To prepare the filling, combine the cream cheese and powdered sugar in a medium bowl and mix well until blended and smooth. It will look like slightly underfirm frosting.

To make the muffins, preheat the oven to 350˚ F. Line muffin pans with paper liners. In the bowl of an electric mixer, combine the flour, cinnamon, nutmeg, cloves, allspice, salt and baking soda; whisk to blend. In an electric blender, combine the eggs, sugar, pumpkin puree and oil. (You can actually used cubed, roasted pumpkin and use the blender to puree it all.) Blend until smooth. With the mixer on low speed, add in the wet ingredients to the dry ones, mixing just until incorporated.

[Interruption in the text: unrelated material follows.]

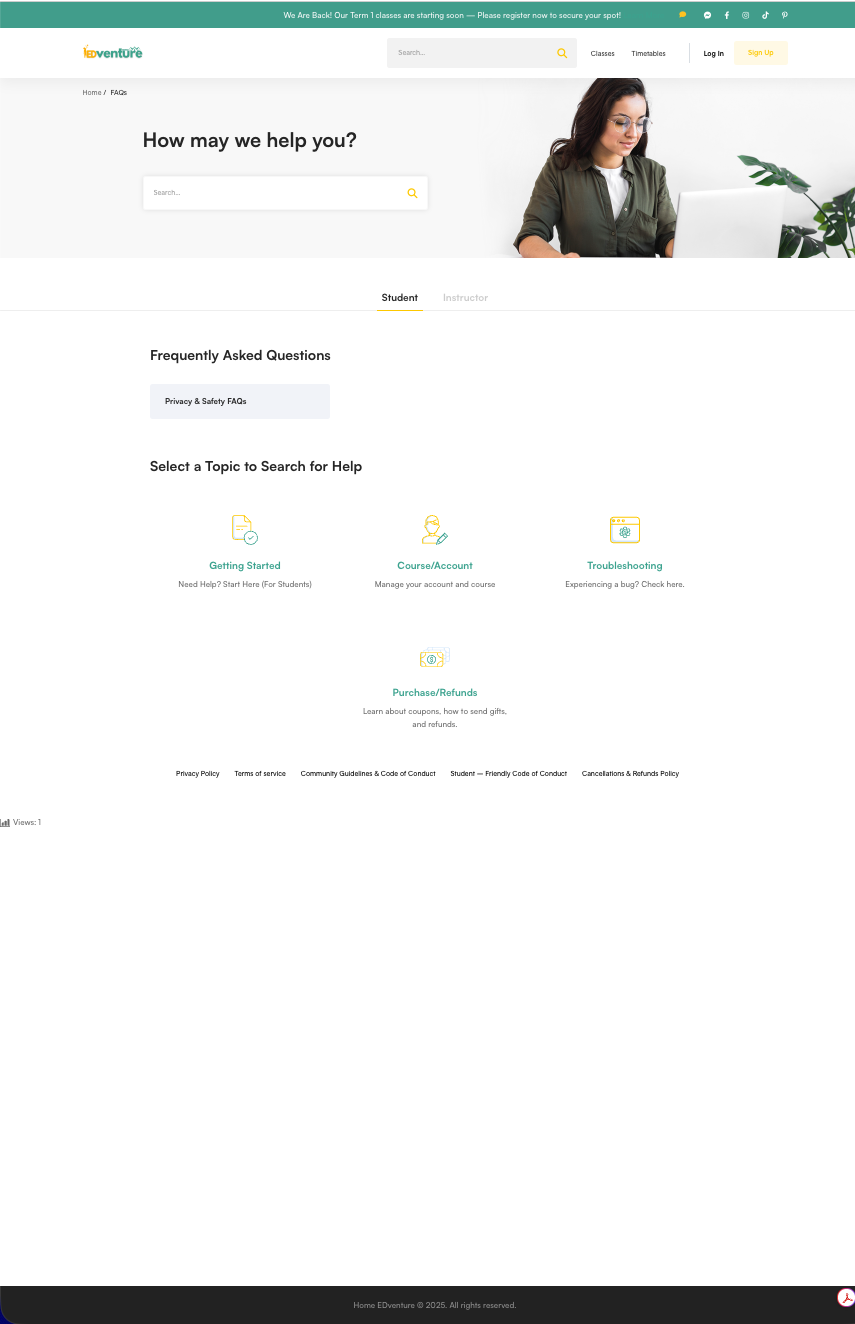Click the Purchase/Refunds money icon
Image resolution: width=855 pixels, height=1324 pixels.
tap(434, 657)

To assemble the muffins, fill each muffin well with a small amount of batter, just enough to cover the bottom of the liner (1-2 tablespoons). I like using a scant #20 disher (3 T.) to measure out the pumpkin batter. Then, using a #60 disher (2 tsp.), place a small dollop of cream cheese filling in the center of the pumpkin batter. Divide the remaining batter among the muffin cups, placing on top of the cream cheese to cover completely.

Bake for 20-25 minutes. Transfer to a wire rack and let cool completely before serving.